Context.—The development of targeted therapies in the treatment of lung carcinoma is a rapidly growing area that requires a precise histologic classification of lung carcinomas and the implementation into clinical practice of testing for predictive biomarkers of therapy response. Molecular testing has added another layer of complexity in the routine workup of rather limited diagnostic tumor tissue.
Objective.—To review the most important lung carcinoma biomarkers predictive of response and to discuss proposed routine molecular testing in clinical practice.
Data Sources.—PubMed (US National Library of Medicine)–available review articles, peer-reviewed original articles, and experience of the author.
Conclusions.—Histologic profile, clinical characteristics, and mutational profile of lung carcinoma have all been reported as predictive factors of response to epidermal growth factor receptor–tyrosine kinase inhibitors (EGFR-TKIs) and other targeted therapies.

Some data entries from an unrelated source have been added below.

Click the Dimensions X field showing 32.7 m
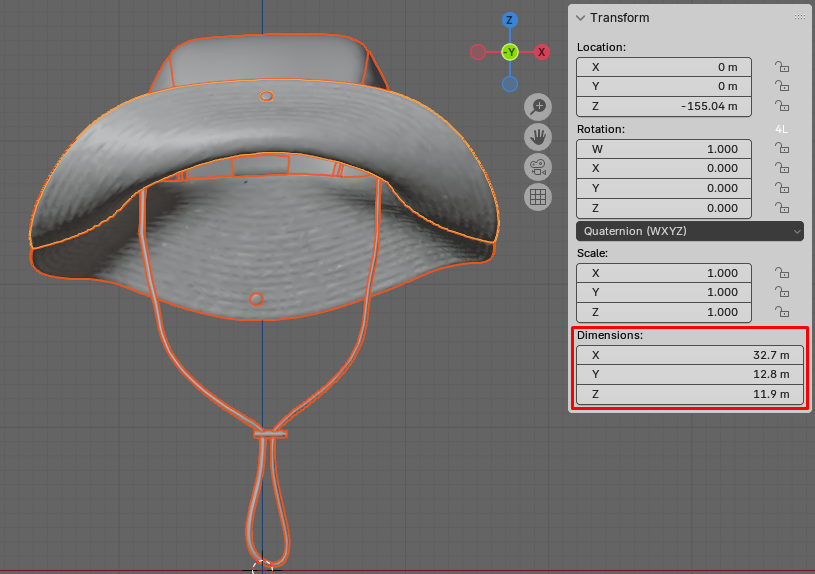815x574 pixels. tap(690, 355)
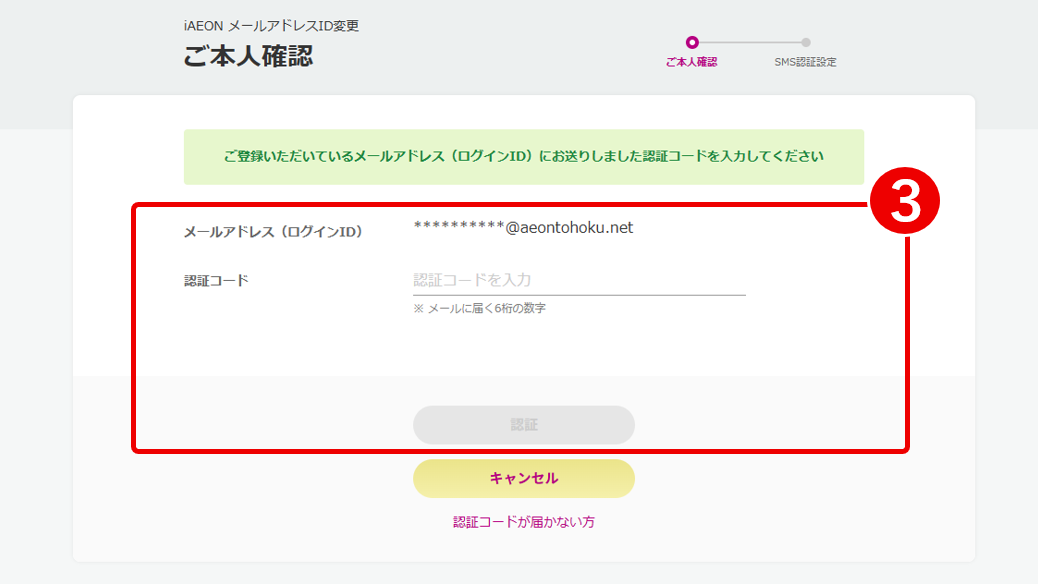Focus the 認証コードを入力 input field
This screenshot has width=1038, height=584.
tap(579, 280)
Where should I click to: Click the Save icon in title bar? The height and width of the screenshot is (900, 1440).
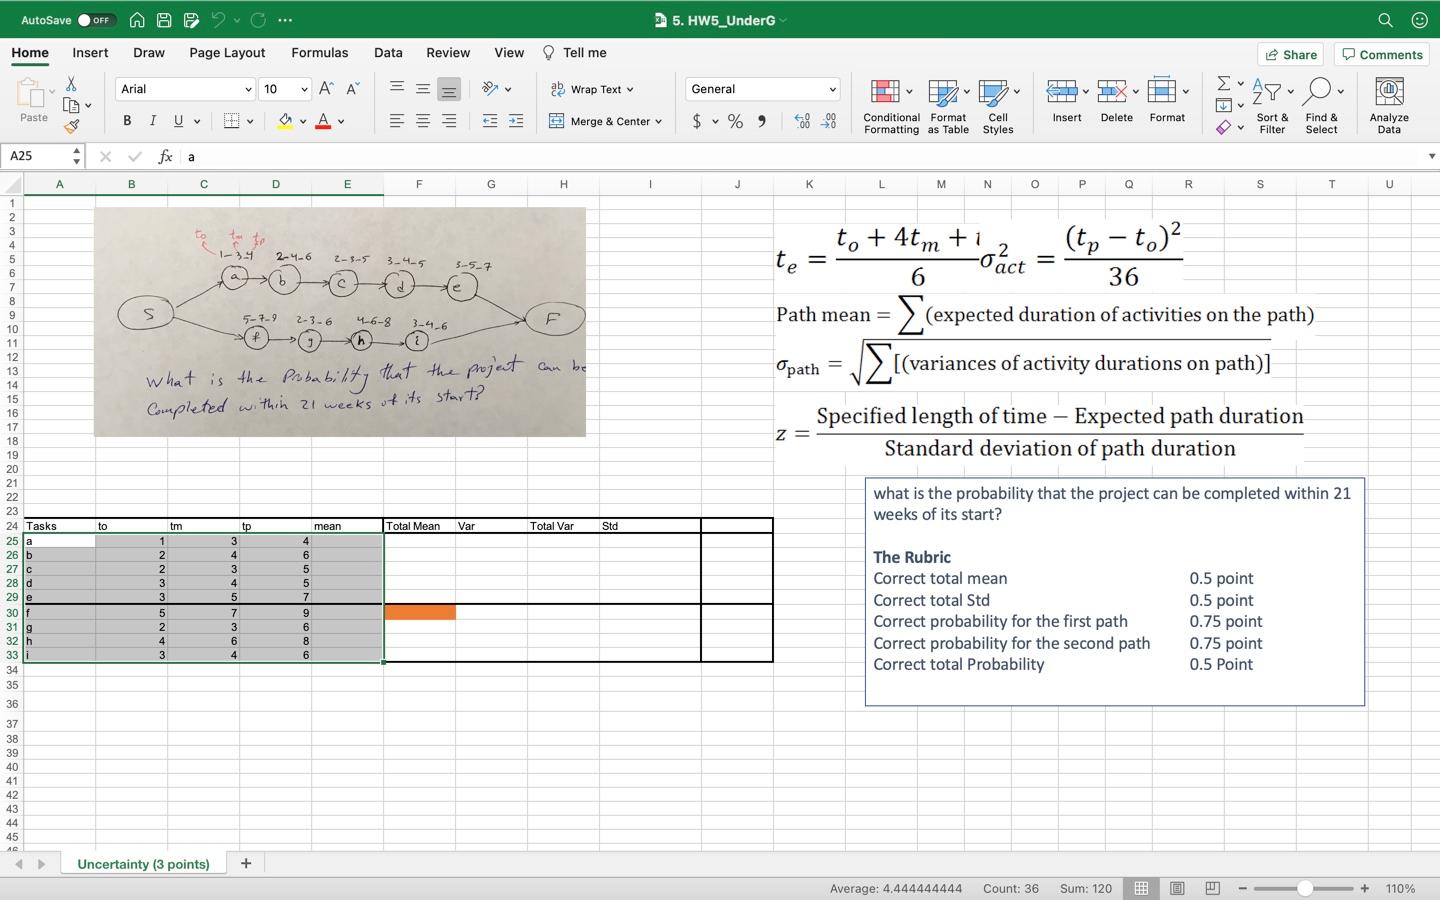pos(164,20)
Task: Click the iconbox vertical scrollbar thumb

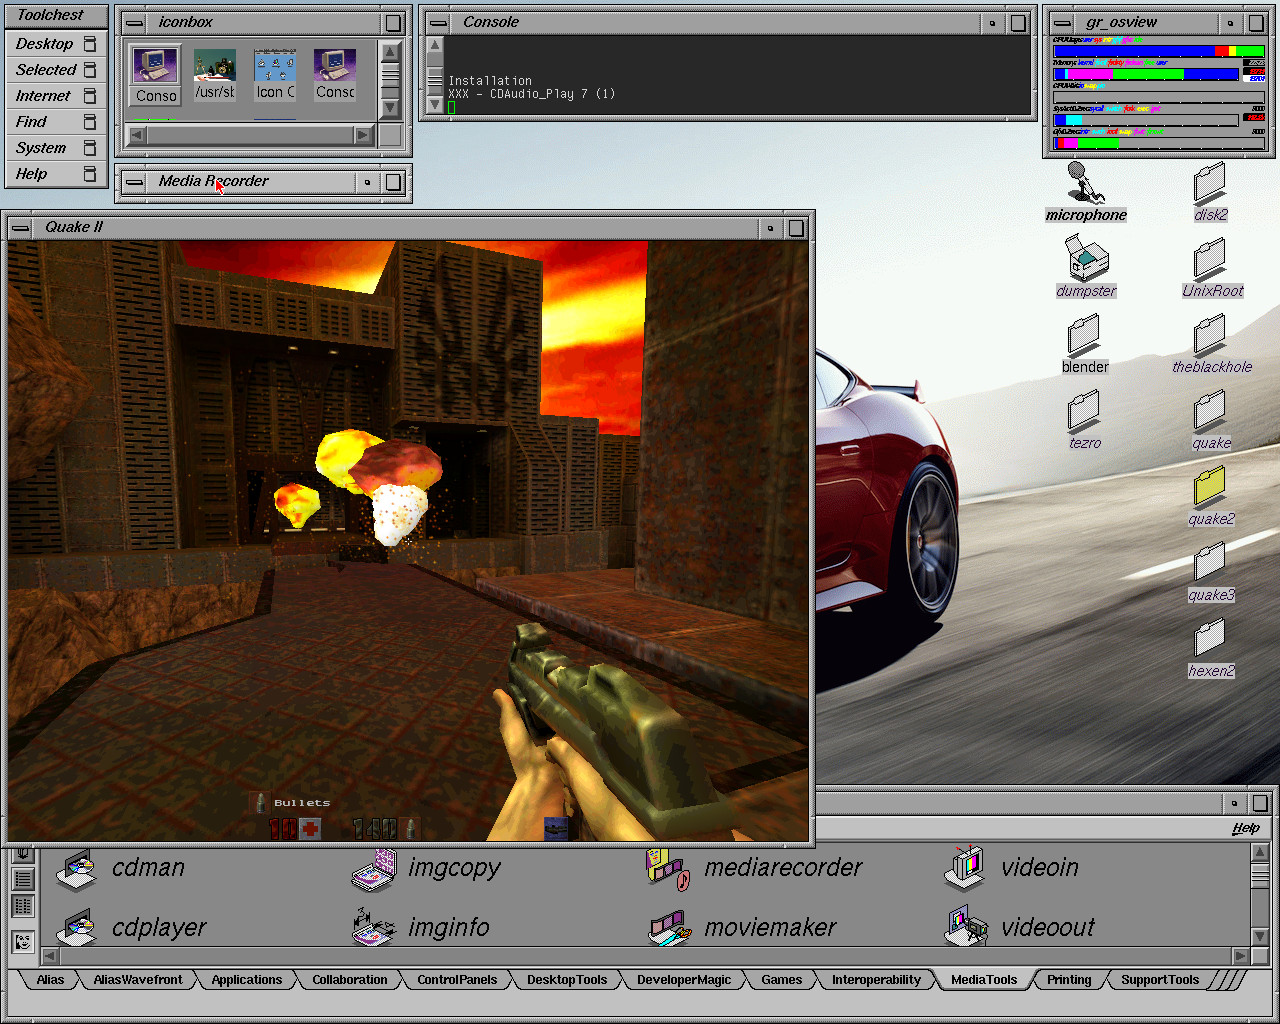Action: tap(391, 76)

Recently published results of large clinical trials indicate that mutational profiling, particularly identification of activating epidermal growth factor receptor (EGFR) mutations, is the best predictor for EGFR-TKI response. Despite all these observations, molecular profiling of lung carcinomas has not been standardized or validated in clinical practice. Rapid development of targeted therapies will probably require molecular testing for a panel of mutations to identify molecular subtypes of non–small cell lung carcinomas that will benefit from new therapeutic approaches in personalized patient care.